5.19. [eisende partij] heeft zijn belastingaangifte en die van zijn echtgenote over 2001 overgelegd waaruit zijn financiële positie ten tijde van het afsluiten van het SprintPlan is af te leiden. Hieruit blijkt dat hij in 2001 gehuwd was en een inkomen had van bruto EUR 50.221,-- per jaar, terwijl zijn echtgenote in dat jaar EUR 18.067,-- bruto verdiende. De echtelijke woning had een WOZ-waarde van EUR 366.654,-- en was belast met hypothecaire lening waarvoor jaarlijks een bedrag van EUR 22.338,- werd betaald. De waarde van de overige schulden overtrof de waarde van de bezittingen.
5.20. [eisende partij] heeft gesteld dat hij geen beleggingservaring heeft en geen verstand heeft van ingewikkelde financiële producten. Zijn opleidingniveau is MAVO en MBO en hij werkt al 20 jaar in het familiebedrijf: een transportbedrijf waarvan hij thans directeur is.
5.21. De rechtbank ziet in het bovenstaande geen aanleiding om naar boven, noch naar beneden af te wijken van haar uitgangspunt dat 60% van de schade voor rekening van Spaarbeleg dient te blijven.

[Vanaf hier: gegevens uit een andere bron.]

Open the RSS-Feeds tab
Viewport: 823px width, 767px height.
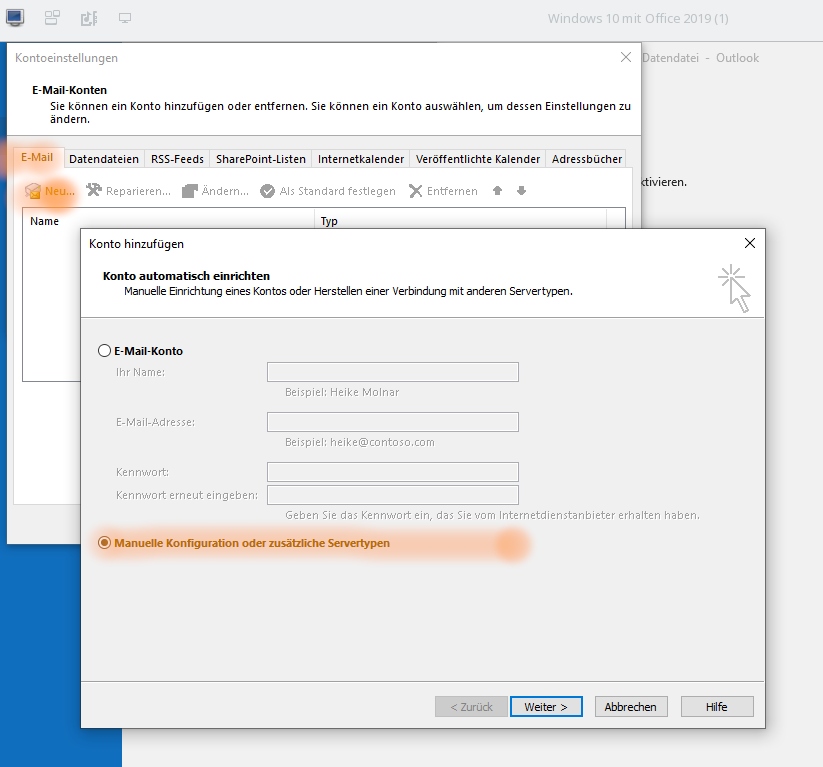[177, 159]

Het inkomen van [eisende partij] is weliswaar hoger dan gemiddeld, daar staat tegenover dat de woonlasten dat ook zijn. Voorts geven het opleidingniveau, noch de leeftijd van [eisende partij] aanleiding om een groter deel van de eigen schuld voor eigen rekening te laten. [eisende partij] heeft daarnaast voldoende aannemelijk gemaakt dat de maandelijkse betalingen, ook al heeft hij deze steeds tijdig voldaan, reeds een jaar na het afsluiten van het SprintPlan zwaarder op zijn inkomen bleken te drukken dan verwacht en dat hij daarom een lening heeft moeten sluiten. De rechtbank komt, dit alles afwegende, tot een verdeling van de schade, waarbij 60% voor rekening van Spaarbeleg komt. De rechtbank zal bij de berekening van de schade rekening houden met het feit dat [eisende partij] een uitkering van EUR 1.366,48 heeft ontvangen. De totale schade wordt mitsdien vastgesteld op EUR 12.246,92, waarvan Spaarbeleg EUR 7.348,15 dient te vergoeden.
5. aankoop/verkoop participaties
5.22. Nu de advocaat van [eisende partij] ter comparitie heeft meegedeeld dat indien de rechtbank één van de vorderingen voor toewijzing vatbaar acht, de volgende vorderingen geen verdere beoordeling behoeven, gaat de rechtbank op het onder 5. gevorderde niet verder in.
5.23. Spaarbeleg zal als de grotendeels in het ongelijk gestelde partij in de proceskosten worden veroordeeld. Omdat een deel van het gevorderde bedrag wordt afgewezen, begroot de rechtbank de proceskosten aan de zijde van [eisende partij] op basis van het toegewezen bedrag op:
- dagvaarding EUR 84,87
- vast recht 248,00
- salaris procureur 768,00 (2,0 punten × tarief EUR 384,00)
Totaal EUR 1.100,87
6.1. veroordeelt Spaarbeleg om aan [eisende partij] te betalen een bedrag van EUR 7.348,15 (zevenduizenddriehonderdachtenveertig euro en vijftien eurocent), vermeerderd met de wettelijke rente over 60% van de maandelijks door [eisende partij] uit hoofde van de overeenkomst aan Spaarbeleg betaalde bedragen telkens vanaf de dag van deze maandelijkse betaling, tot de dag van volledige betaling,
6.2. veroordeelt Spaarbeleg in de proceskosten, aan de zijde van [eisende partij] tot op heden begroot op EUR 1.100,87,
6.3. verklaart dit vonnis tot zover uitvoerbaar bij voorraad,
6.4. wijst het meer of anders gevorderde af.
Dit vonnis is gewezen door mr. A.P.A. Bisscheroux en in het openbaar uitgesproken op 6 juni 2007.